Ford and United Auto Workers’ union negotiators reach potential new deal
Agreement is pending union leadership approval and is the first settlement in the strike against big three automakers
Ford Motor Company and the negotiators of the United Auto Workers (UAW) union reached a labor deal on Wednesday, pending union leadership approval.
A deal would be the first settlement of strikes against Ford, General Motors and Stellantis.
More than 45,000 union members working at the “Detroit Three” automakers have joined walkouts that began on 15 September.
The deal is expected to provide a 25% wage hike through the life of the contract, including 11% to start, one of the sources said. Including compounding and cost of living, workers will get more than 30% under the tentative deal. The agreement will also reportedly reduce the time it takes new workers to reach the maximum wage –from eight to three years.

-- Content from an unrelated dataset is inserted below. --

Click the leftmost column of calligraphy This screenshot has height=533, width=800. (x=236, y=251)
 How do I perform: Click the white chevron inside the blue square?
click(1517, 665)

If agreed upon, the union deal will be one of several major wins for US unions over the last few months following agreements for double-digit pay rises for workers at parcel giant UPS, Hollywood writers and health workers at Kaiser Permanente.
In a video posted on X, Shawn Fain, the UAW president, said: “We reached an historic agreement.”
“For months, we said that record profits mean record contracts. And UAW family, our stand-up strike has delivered.” He said union leaders would seek to get the deal finalized over the weekend before seeking approval from members.
Getting the deal ratified will be up to Fain and UAW leaders, and it is not assured. UAW workers at Mack Truck earlier this month rejected a proposed contract agreed to by Fain. UAW workers at the company now called Stellantis rejected a proposal endorsed by UAW leaders in 2015.
The UAW’s most recent move was to strike against each company’s most profitable plants – GM’s Arlington, Texas, assembly plant; Ford’s heavy-duty pickup factory in Kentucky; and Stellantis’ Ram pickup plant in Sterling Heights, Michigan.
Total economic losses from the UAW strike have reached $9.3bn, the Anderson Economic Group said this week.
If the contract is ratified by Ford-UAW workers, it would set the standard for bargaining at General Motors and Stellantis, and expire in 2028.
“This lays the groundwork for the next two contracts and they should fall in line fairly quickly because all three were within a narrow gap of each other,” said Sam Fiorani, the vice-president of global vehicle forecasting at AutoForecast Solutions.
“The strike so far has been painful for everybody and knowing what it takes to get a signed contract should bring them to the table much quicker,” he said.
The three companies had no immediate comment.
The union has waged an unusual campaign of simultaneous strikes against the Detroit Three automakers, demanding a 40% wage hike, including a 20% immediate increase and improvements in benefits, as well as covering EV battery plant workers under union agreements.
The automakers have argued that the UAW’s demands will significantly raise costs and hobble their electric vehicle ambitions, putting them at a disadvantage when compared with Tesla and foreign brands such as Toyota, which are non-unionized.
Rather than the hammer blow of a mass walkout it has wielded historically, the UAW has played the companies against each other, using reprieves from expansion of work stoppages as encouragement.